The CAGE questionnaire is a brief screening method used in healthcare settings to identify potential issues with alcohol. Developed by Dr. John Ewing, it consists of four questions designed to be easily integrated into a general health history review. Its purpose is to quickly highlight a person’s risk level, signaling whether a more detailed conversation about alcohol consumption is necessary. The tool’s simplicity makes it a common preliminary step for healthcare providers in various clinical environments.
The CAGE Questionnaire and Scoring
The CAGE acronym represents the four questions of the screening tool, each probing a different aspect of a person’s relationship with alcohol. The questions are framed to capture lifetime experience, though a clinician might focus them on a specific timeframe.
- Have you ever felt you should Cut down on your drinking?
- Have people Annoyed you by criticizing your drinking?
- Have you ever felt bad or Guilty about your drinking?
- Have you ever had a drink first thing in the morning to steady your nerves or get rid of a hangover (Eye-opener)?
Each “yes” answer receives one point and each “no” answer receives zero points. The points are then tallied to produce a final score.
A total score of two or more is considered clinically significant, suggesting that a more thorough evaluation is warranted. While two is the standard threshold, some clinical guidelines suggest that even a single “yes” answer should prompt further inquiry from a healthcare provider.
Clinical Significance of CAGE Data
The questionnaire’s value is measured by its sensitivity and specificity. Sensitivity refers to the tool’s ability to correctly identify individuals who have an alcohol use disorder. Specificity refers to its ability to correctly identify those who do not.
Studies have shown that the CAGE questionnaire has good validity for detecting alcohol abuse and dependence. Across populations such as medical and surgical inpatients, ambulatory patients, and psychiatric inpatients, the tool demonstrates an average sensitivity of 0.71 and an average specificity of 0.90 when using a cutoff score of two or more.
The performance can vary depending on the patient population. For instance, in one meta-analysis, the sensitivity for a cutoff score of two was 87% in hospital inpatients but 71% in primary care patients. Conversely, specificity was higher in primary care settings (91%) compared to hospital inpatient settings (77%). In a study of hospital patients in France, a cutoff score of two yielded a sensitivity of 77% and a specificity of 94% against DSM-IV diagnostic criteria.
Applications in Clinical Practice
Healthcare professionals in settings like primary care offices, emergency departments, and mental health clinics use the CAGE questionnaire. It is often included as part of a standard patient history to screen for alcohol-related problems that might otherwise go unmentioned. The questions are non-confrontational and can be woven into a general conversation about health and lifestyle.

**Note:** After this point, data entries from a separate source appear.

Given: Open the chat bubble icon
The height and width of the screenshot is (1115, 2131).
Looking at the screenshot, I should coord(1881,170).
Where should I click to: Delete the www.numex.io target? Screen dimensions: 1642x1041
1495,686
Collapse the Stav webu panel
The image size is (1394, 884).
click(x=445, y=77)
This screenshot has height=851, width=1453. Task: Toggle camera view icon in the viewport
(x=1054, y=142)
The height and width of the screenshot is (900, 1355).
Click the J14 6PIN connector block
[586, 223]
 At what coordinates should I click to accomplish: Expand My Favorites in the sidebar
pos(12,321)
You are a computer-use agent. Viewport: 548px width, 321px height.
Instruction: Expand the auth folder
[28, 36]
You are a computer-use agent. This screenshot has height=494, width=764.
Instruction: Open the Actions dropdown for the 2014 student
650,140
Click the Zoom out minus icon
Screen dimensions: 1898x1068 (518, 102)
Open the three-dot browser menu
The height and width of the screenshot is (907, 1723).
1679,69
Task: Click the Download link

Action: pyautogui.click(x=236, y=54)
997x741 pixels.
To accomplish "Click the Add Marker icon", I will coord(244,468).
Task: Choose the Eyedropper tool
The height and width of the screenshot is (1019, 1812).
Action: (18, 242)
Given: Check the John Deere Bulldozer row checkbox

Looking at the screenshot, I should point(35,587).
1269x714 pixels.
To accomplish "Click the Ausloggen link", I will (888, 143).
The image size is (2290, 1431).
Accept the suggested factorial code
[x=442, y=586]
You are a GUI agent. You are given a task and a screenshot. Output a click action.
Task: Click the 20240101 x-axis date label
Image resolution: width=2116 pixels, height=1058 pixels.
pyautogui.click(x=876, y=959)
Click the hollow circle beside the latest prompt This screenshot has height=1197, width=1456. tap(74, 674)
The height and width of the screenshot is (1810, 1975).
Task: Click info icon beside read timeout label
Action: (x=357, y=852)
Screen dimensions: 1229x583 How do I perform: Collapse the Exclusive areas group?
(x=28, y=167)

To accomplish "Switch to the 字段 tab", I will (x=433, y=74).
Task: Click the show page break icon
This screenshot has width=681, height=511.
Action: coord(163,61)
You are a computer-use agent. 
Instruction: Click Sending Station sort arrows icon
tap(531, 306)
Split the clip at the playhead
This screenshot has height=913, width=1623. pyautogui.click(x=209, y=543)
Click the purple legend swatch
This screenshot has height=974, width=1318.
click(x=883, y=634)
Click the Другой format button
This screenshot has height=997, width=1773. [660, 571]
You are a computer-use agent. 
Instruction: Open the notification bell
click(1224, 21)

The CAGE questionnaire is a screening instrument, not a diagnostic tool. A positive result, such as a score of two or higher, is not a formal diagnosis of alcoholism. It indicates that a more comprehensive assessment is necessary to determine the nature and severity of the individual’s alcohol use, which may involve more in-depth diagnostic instruments.
Variations and Limitations
To address a wider range of substance use, a modified version of the tool, the CAGE-AID (Adapted to Include Drugs), was developed. It broadens the scope of the original questions by adding “or drug use” to each prompt. This adaptation allows clinicians to use the same framework to screen for issues beyond just alcohol. One evaluation reported that the CAGE-AID has a sensitivity of 0.70 and a specificity of 0.85 for detecting substance misuse.
The original CAGE questionnaire has recognized limitations. Its sensitivity can be lower for detecting less severe forms of problem drinking, such as binge drinking, compared to more established dependence. Studies have also indicated that its performance may be less reliable in certain demographic groups, including women, college students, and prenatal patients. For instance, in one study of college students, the tool’s sensitivity was found to be relatively low.
Because of these limitations, other screening instruments may be chosen in specific contexts. The Alcohol Use Disorders Identification Test (AUDIT), for example, is a 10-question test that is often considered more sensitive for identifying hazardous or harmful drinking patterns that fall short of dependence. The choice of tool often depends on the clinical setting and the specific population being screened.